Funeral Songs for Dying Girls


Funeral Songs for Dying Girls / Cherie Dimaline
TO: Tundra, c2023.
271 p.

I read this one quickly, as it's a YA novel and by Cherie Dimaline - I have read most of her books so far. I liked it alright, it hooked me enough to keep reading but overall I ended up feeling meh about it. 

Winifred lives in a cemetery with her father; he has a job at the crematorium there. Her mother died when she was born so it's just the two of them. She wanders around moodily in the graveyard, and is eventually mistaken for a ghost, which brings the economic potential of ghost tours to their small and failing cemetery. 

Just this would have been enough for an interesting story, but there is also the angst of Winifred's so-called best friend Jack betraying her to his buddies, the father who is more involved with the memory of his dead wife than with Winifred herself, the potential loss of their home and livelihood, and, oh yes, the real ghost in the graveyard.

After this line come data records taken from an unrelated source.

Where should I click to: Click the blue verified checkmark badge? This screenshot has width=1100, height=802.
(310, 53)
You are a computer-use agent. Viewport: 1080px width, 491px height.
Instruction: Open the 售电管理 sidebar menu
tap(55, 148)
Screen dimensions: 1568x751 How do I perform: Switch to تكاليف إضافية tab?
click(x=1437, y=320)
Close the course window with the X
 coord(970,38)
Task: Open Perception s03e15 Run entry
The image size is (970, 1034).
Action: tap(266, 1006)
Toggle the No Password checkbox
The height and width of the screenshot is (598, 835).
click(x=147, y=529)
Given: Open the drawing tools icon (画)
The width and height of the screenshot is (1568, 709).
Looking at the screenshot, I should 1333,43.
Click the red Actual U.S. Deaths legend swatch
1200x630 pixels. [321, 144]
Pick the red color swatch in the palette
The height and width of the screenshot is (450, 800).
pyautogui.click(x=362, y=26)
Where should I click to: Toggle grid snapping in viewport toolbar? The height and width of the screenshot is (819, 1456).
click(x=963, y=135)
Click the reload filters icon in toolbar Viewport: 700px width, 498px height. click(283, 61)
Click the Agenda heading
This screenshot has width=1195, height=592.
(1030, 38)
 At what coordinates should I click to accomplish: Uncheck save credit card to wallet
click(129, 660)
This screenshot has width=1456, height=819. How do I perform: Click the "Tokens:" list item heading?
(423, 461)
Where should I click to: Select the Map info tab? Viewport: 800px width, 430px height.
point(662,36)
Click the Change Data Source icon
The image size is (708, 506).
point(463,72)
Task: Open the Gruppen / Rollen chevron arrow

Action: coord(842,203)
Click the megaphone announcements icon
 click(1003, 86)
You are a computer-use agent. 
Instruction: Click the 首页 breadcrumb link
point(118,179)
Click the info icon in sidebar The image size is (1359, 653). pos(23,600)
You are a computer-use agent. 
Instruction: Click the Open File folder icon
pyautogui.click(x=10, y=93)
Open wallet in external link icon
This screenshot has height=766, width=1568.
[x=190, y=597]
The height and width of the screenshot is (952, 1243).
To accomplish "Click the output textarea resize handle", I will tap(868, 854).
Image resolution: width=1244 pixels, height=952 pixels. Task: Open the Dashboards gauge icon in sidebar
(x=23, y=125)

Win conjures the ghost of a girl around her own age, an Indigenous girl from the country who ended up dying in the ravine below the cemetery thanks to bad company. Phil is angry and punk, and she and Win end up spending a lot of the book mad at each other while simultaneously navigating their attraction to one another. Phil is also jealous of Jack every time he shows up, and this adds more teen angst. 

There are some good bits to this story, some nice interactions, especially with Win's Aunt Roberta. But there are also some characters who are more caricature, and the pace of the book was uneven to me. I liked it but didn't quite love it, which is often the case for me with Dimaline's writing. It's unique and has some thoughtful content that could spark discussion, but the uneven pacing/plotting and conclusion let me down a little.